Secondly, having free time to contribute to open source projects is a privilege. There are flow-on negative effects to this. For instance, being an open source contributor is often used alongside a resume for STEM job applicants, creating a built-in bias for those who have the privilege of time. This lack of diversity has a knock-on effect, meaning that the diversity of those employed within the STEM industry becomes very narrow. Having tech production driven by a narrow demographic of developers means that often the final product is less relevant, more difficult to use, and can include built-in biases.
Further, open source software tends not to be ready to use ‘out of the box’, it needs to be integrated into a composite product to be useful. As big organisations have the resources to do this, open source software can easily be seen as normalising free labor for these organisations. Individuals tend to have limited time, and so are less able to take advantage of the potentials of open source projects.
Unfortunately, there are no ethical controls. It is entirely probable that an enthusiastic researcher in computer vision techniques could implement a noise reduction algorithm in OpenCV, (i.e. making cameras see better in the dark) advancing the state of image processing science, with nothing stopping that same algorithm from being used to enhance the performance of state surveillance or military applications (i.e. enabling drones to identify more targets in challenging lighting, or surveillance cameras to identify facial characteristics with more precision).
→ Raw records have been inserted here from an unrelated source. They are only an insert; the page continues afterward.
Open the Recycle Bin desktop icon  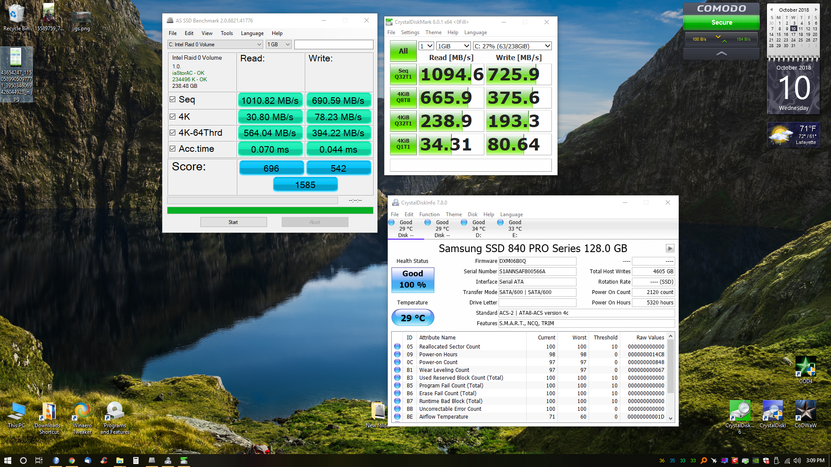point(16,15)
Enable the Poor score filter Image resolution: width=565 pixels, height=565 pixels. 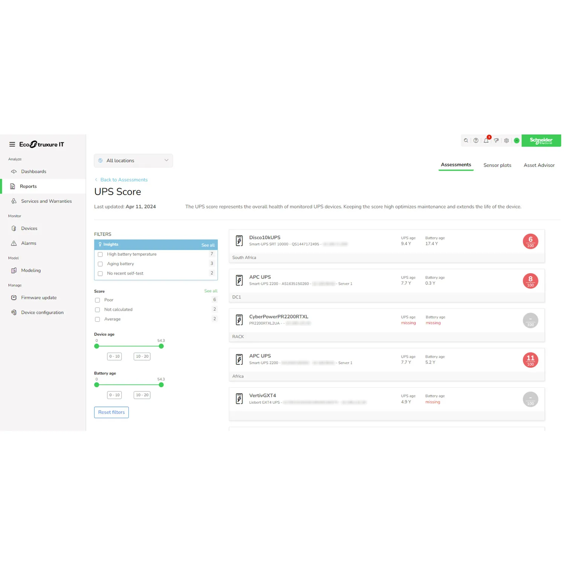click(97, 300)
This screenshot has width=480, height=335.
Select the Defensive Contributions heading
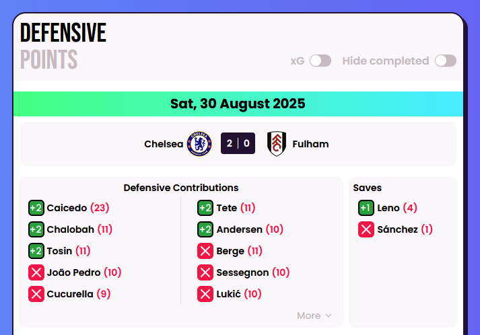181,188
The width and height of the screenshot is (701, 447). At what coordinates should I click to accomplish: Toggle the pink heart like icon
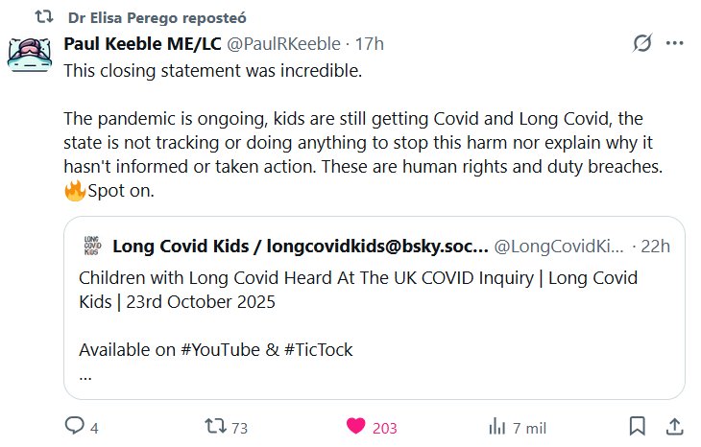coord(356,427)
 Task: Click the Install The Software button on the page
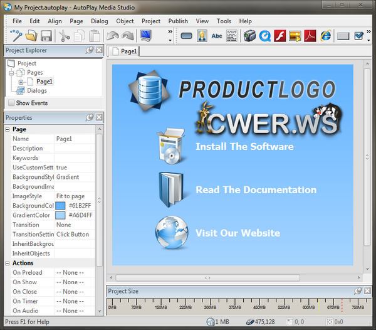(244, 147)
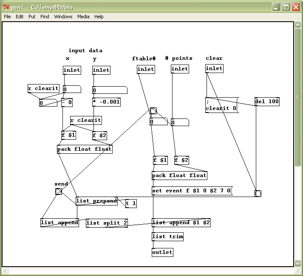Select the 'del 100' object box
This screenshot has height=276, width=303.
(x=267, y=101)
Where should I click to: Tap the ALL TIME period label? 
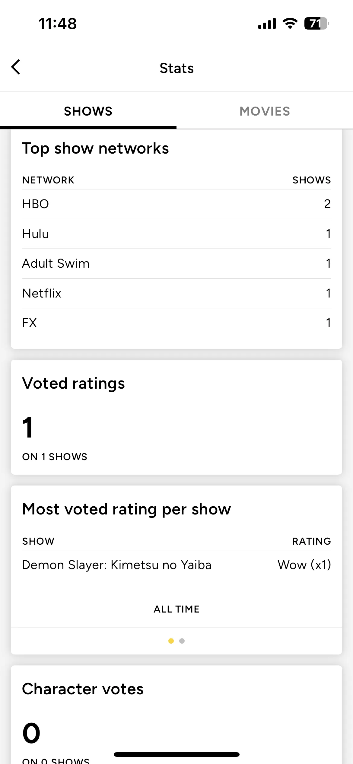pyautogui.click(x=177, y=609)
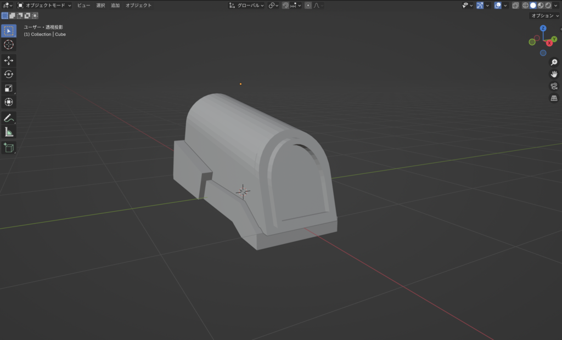
Task: Select the Cursor tool in toolbar
Action: tap(9, 44)
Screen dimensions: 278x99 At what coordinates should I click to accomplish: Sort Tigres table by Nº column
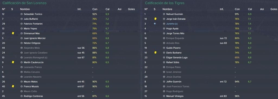pos(146,9)
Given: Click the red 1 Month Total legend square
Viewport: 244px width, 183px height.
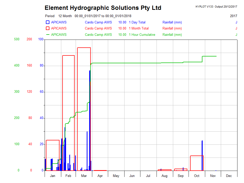Looking at the screenshot, I should click(47, 28).
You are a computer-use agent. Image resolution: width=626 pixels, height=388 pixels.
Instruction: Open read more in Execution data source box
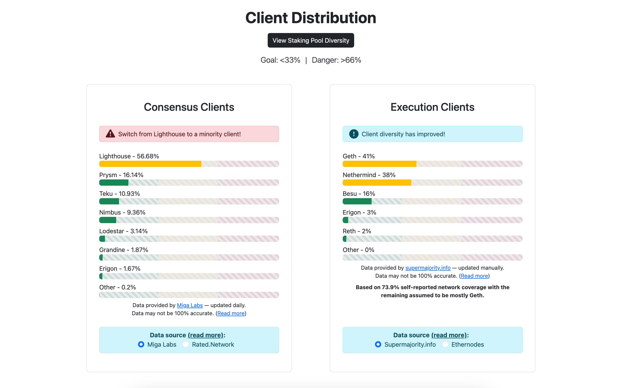[449, 335]
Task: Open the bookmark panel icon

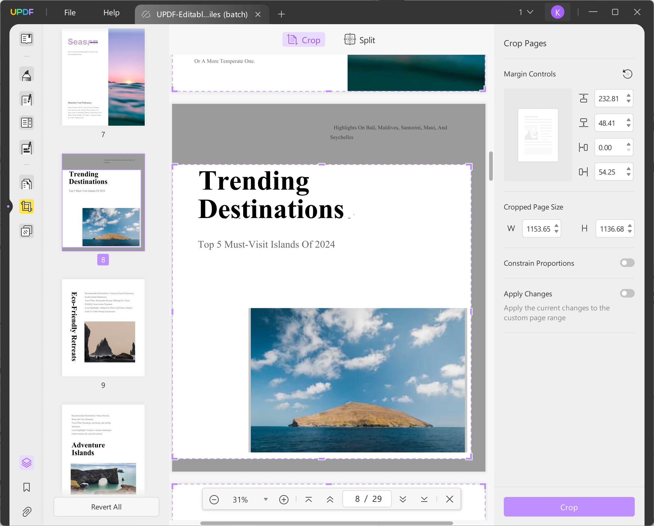Action: click(x=27, y=487)
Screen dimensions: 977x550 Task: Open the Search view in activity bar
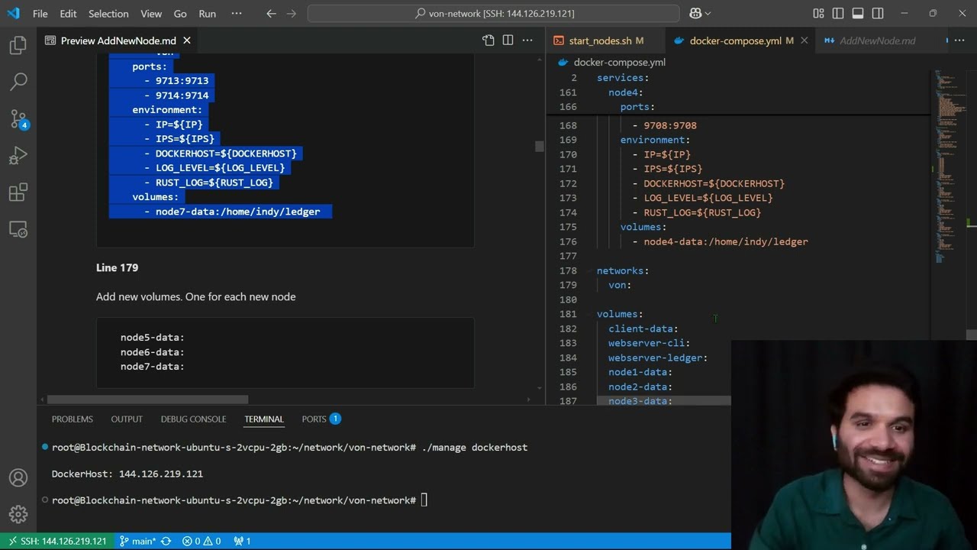pyautogui.click(x=18, y=81)
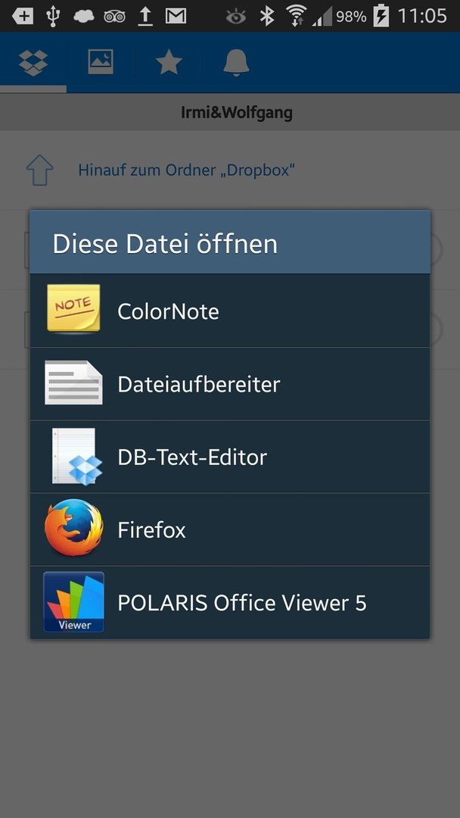This screenshot has height=818, width=460.
Task: Choose Dateiaufbereiter to open file
Action: point(230,384)
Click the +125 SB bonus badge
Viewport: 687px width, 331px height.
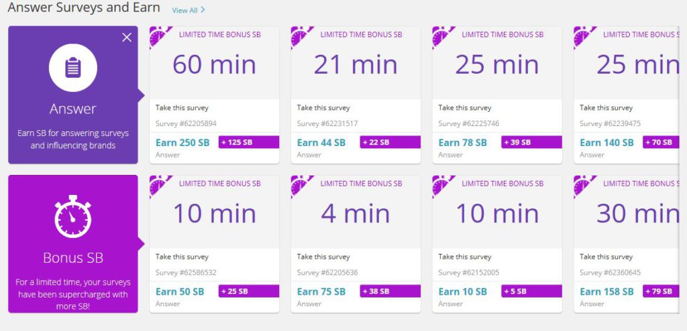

Would it really be a stretch to build upon the techniques demonstrated in one researchers’ OpenCV tutorial on “developing a system to automatically detect targets from a quadcopter video recording” into a rushed military project?5 Especially given that the Pentagon views open source code as “secure, reliable and effective”6. Another branch of the US Government, the Immigration and Customs Enforcement agency (ICE), has used open source software for its operations. Although, recently, ICE was denied renewal of a licensing contract in a rare instance of a contributor’s representative taking control of the ethical applications of their work.7
Conversely, there is nothing stopping a large organisation from contributing back to the open source community. For instance, Google has released much of its operating technologies to the community.
Freedom of information is a good thing and the internet’s ease of sharing information has enabled the execution of massive collaborative works that were not possible before. It is important to be aware of these often opaque mechanisms of how the people behind tech work and how contributing to one project can inadvertently accelerate another. If the STEM workforce can become more welcoming to all those who want to contribute, we would have better thought out, more usable tech.
1. David Horn 2019, ‘Build a Cheap, Quick (and Powerful!) Video Streaming System’, 23 September, Digilent Blog.
2. Philip Lawrence & Jim Scanlan 2007, Planning in the Dark: Why Major Engineering Projects Fail to Achieve Key Goals, Technology Analysis & Strategic Management, 19:4, 509-525
3. Ben Werdmuller 2017, ‘Why open source software isn’t as ethical as you think it is’, 30 September, Ethical Tech Medium Blog.
4. Metaeffekt 2018, Open Source Ethics, metaeffekt.
5. Adrian Rosebrock 2015, ‘Target acquired: Finding targets in drone and quadcopter video streams using Python and OpenCV’, 4 May, pyimagesearch.
6. Kelsey Atherton 2017, ‘The Pentagon is set to make a big push toward open source software next year’, 14 November, The Verge.
7.Tajha Chappellet-Lainer 2019, ‘After protest, open source software company Ched will let ICE contract expire’, 23 September, fedscoop.